Finalmente, a segunda parte exibe dois vídeos: o primeiro, com o pesquisador Renato Ramos, foi filmado no centro histórico da cidade do Rio de Janeiro e, através de um roteiro histórico-geográfico, privilegia alguns dos lugares dos encontros coletivos e das trocas que se davam entre os militantes. Portadores, portanto, de um significado e de uma memória, esses lugares podem ser considerados rastros da experiência libertária entretecida pelos militantes na cidade antiga, lócus privilegiado da diversidade humana e cultural que os diferenciava e identificava. O segundo vídeo consiste em uma entrevista com o pesquisador e militante libertário Alexandre Samis.

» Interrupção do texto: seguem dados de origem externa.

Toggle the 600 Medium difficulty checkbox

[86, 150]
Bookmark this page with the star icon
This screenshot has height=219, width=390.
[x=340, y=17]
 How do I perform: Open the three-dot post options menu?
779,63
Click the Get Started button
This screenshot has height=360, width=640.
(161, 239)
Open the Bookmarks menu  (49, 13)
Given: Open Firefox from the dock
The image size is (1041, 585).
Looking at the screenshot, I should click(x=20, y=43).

Filmado na Biblioteca Social Fábio Luz por Gabriel Amorim, o vídeo apresenta um panorama do movimento anarquista no Brasil, dividido em quatro momentos: I) das origens do anarquismo no Brasil, em fins do século XIX, até ± 1930; II) de ± 1930 a ± 1980; III) de ± 1980 a ± 1990; IV) O anarquismo na contemporaneidade, com três dimensões distintas: a inserção em favelas; a atuação junto aos sindicatos e as demais atividades do anarquismo contemporâneo.
Nessa perspectiva, o propósito central desse material multimídia, produzido pelo LPPE, é mostrar algumas das manifestações do movimento anarquista no país. Destacam-se, no conjunto, as principais idéias e experiências libertárias de homens e mulheres que se dedicaram a exprimir a eterna rebeldia humana a respeito da autoridade, da opressão, da exploração, da injustiça e da desigualdade, questões das mais fundamentais ao ser humano, e ainda sem solução, o que faz o tema permanecer instigante e a reflexão necessária. Que essa constatação possa incitar a reflexão e (re)alimentar o sonho da igualdade com liberdade em todas as dimensões, dando à vida seu sentido pleno.

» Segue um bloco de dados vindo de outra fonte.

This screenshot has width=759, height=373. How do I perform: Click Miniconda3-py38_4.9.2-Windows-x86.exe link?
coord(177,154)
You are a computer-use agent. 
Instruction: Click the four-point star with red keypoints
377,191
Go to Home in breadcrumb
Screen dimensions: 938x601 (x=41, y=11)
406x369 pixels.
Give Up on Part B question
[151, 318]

Para terminar, sublinhamos nosso reconhecimento e nossa gratidão a todas e todos que direta e indiretamente contribuíram para a realização intelectual e artística deste material multimídia. Aos integrantes do Núcleo de Investigação Social da Universidade Federal Fluminense (NIS-UFF) e do Núcleo de Pesquisa Marques da Costa (NPMC), agradecemos pelas contribuições. Contrariando a lógica do tempo, ultrapassando as exigências do produtivismo acadêmico e superando as adversidades internas e externas a este trabalho, formamos uma equipe que se responsabilizou pela reunião e organização dos textos, produção dos vídeos, revisão dos originais, pesquisa de imagens e disposição e criação gráfica. Toda essa produção não seria possível sem a estimulante convivência no LPPE (IFCH-UERJ), entre funcionários, pesquisadores e alunos; esses últimos, sempre responsáveis por nos instigar e manter vivo nosso entusiasmo.